Facial recognition: who owns the data of our faces?
Who does your face belong to? Of course, a silly question … right?
But what about the data generated from your face? And what does it mean for your face to become data?
There is already a lot of data on millions of faces. We have featured our faces on social media and on photos stored in the cloud.
But we have not yet determined who owns the data associated with the contours of our faces.
In the era of great technologies, we have to reflect on the expectations that we can and should have about who has access to our faces.
The recent riots in the United States Capitol have put the issue in the spotlight, as facial recognition becomes a vital tool for identifying those who participated in the protest:
What is the power of facial recognition technology? Are we ready to take it on?
Even before the riots, facial recognition technology was being used in many ways that we have probably not considered seriously enough, and many of us have voluntarily contributed to generating data about our faces, either explicitly or implicitly.
Facial recognition technology, for example, is very present in public spaces.
When deciding to use this technology to ensure compliance with the law, for surveillance or for other initiatives with clear social purposes, we must stop and ask ourselves: what are the costs of losing our faces in favor of data?
The consequences are serious, including for the right to privacy and our ability to live unsupervised.
Track our movements
In Belgrade, according to reports and a video by the NGO SHARE Foundation, made in support of its #hiljadekamera (thousands of cameras) initiative, high definition cameras will be deployed for various surveillance functions.
The director of SHARE, Danilo Krivokapić, maintains that the facial recognition technology of these cameras will track the movements of individuals as they wander through the Serbian city.
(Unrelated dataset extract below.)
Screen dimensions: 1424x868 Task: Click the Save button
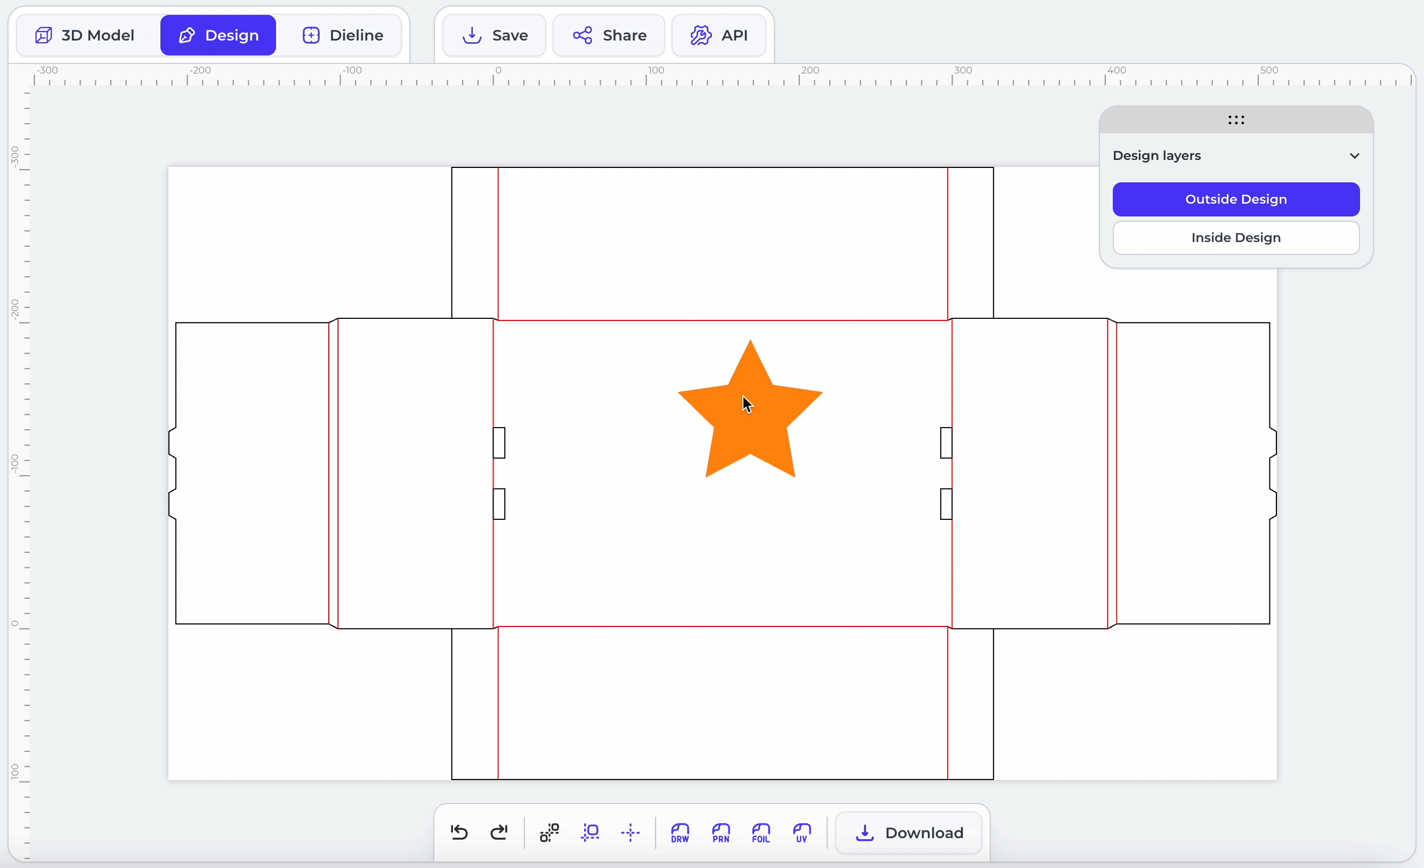tap(495, 35)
The photos that already exist in the system are compared with the data captured by the cameras and then analyzed by an artificial intelligence system.
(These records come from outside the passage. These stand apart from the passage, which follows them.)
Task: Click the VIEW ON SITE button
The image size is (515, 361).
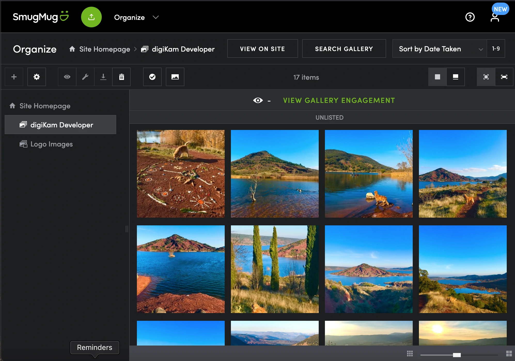Action: 262,49
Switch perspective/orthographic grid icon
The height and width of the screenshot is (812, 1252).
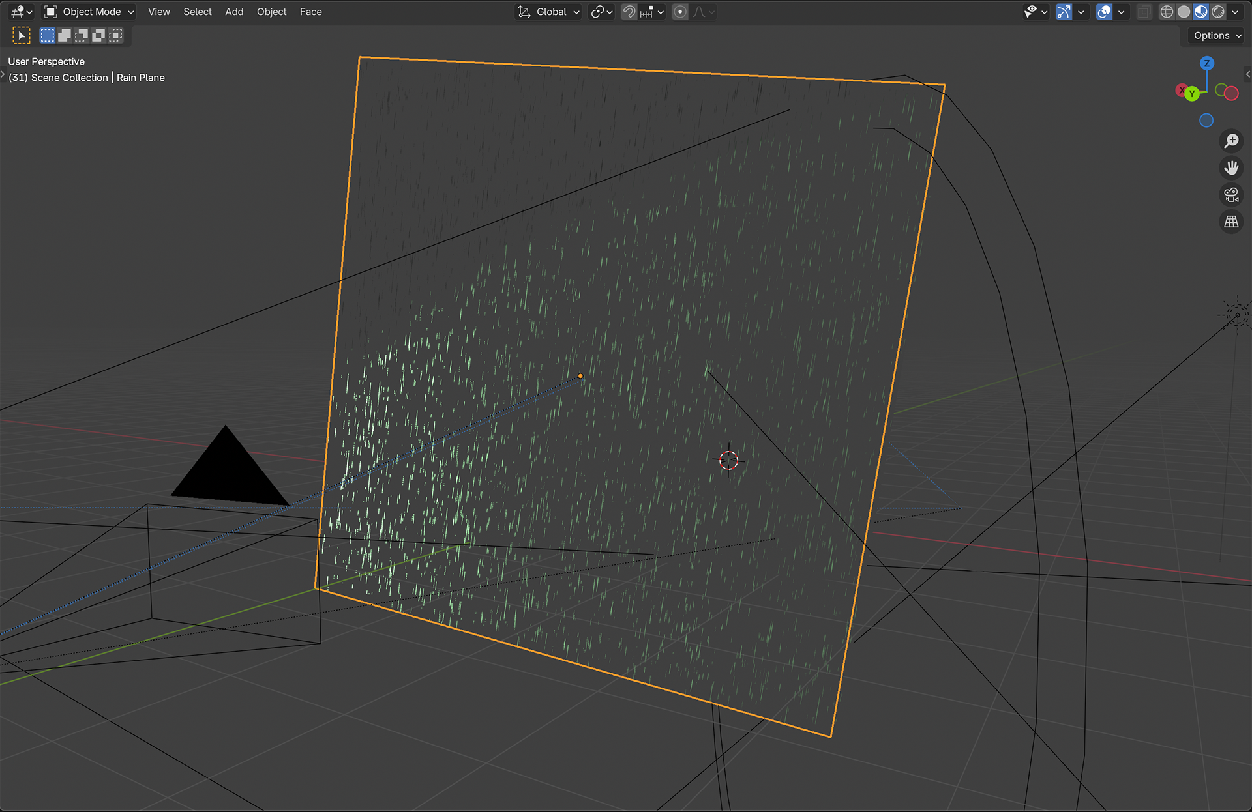(x=1231, y=222)
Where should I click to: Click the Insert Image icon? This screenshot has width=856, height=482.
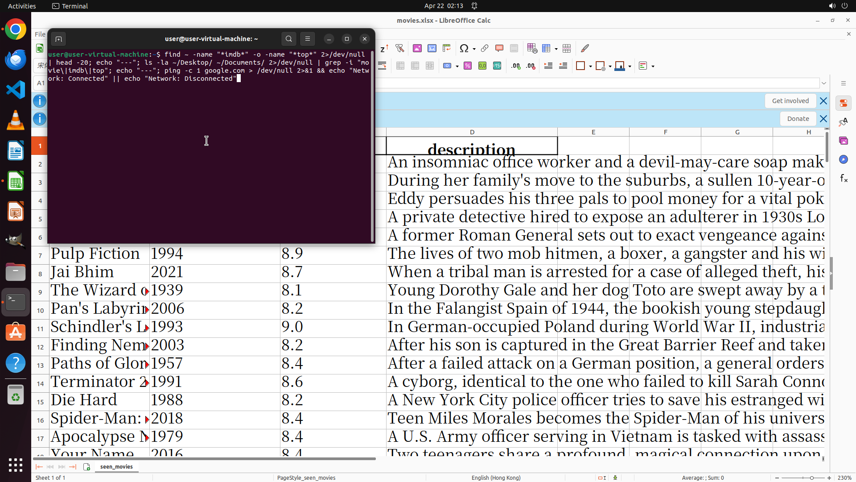click(x=417, y=48)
This technology opens up the possibility of tracking a person’s movements in real time while moving around Belgrade. And it is not the only place where it occurs.
Governments and surveillance go hand in hand, and facial recognition technology gives them more options and ways to track and restrict the movement of people within their borders.
The city of London decided last year to deploy cameras with facial recognition capabilities alongside its 627,727 CCTV cameras. The move sparked protests.
Companies also use it
And not only governments want your face.
Last year, Cadillac Fairview, one of the largest commercial real estate companies in North America, was reported by the Office of the Canadian Privacy Commissioner for installing discreet cameras in 12 of its shopping centers, including Toronto’s iconic Eaton Center.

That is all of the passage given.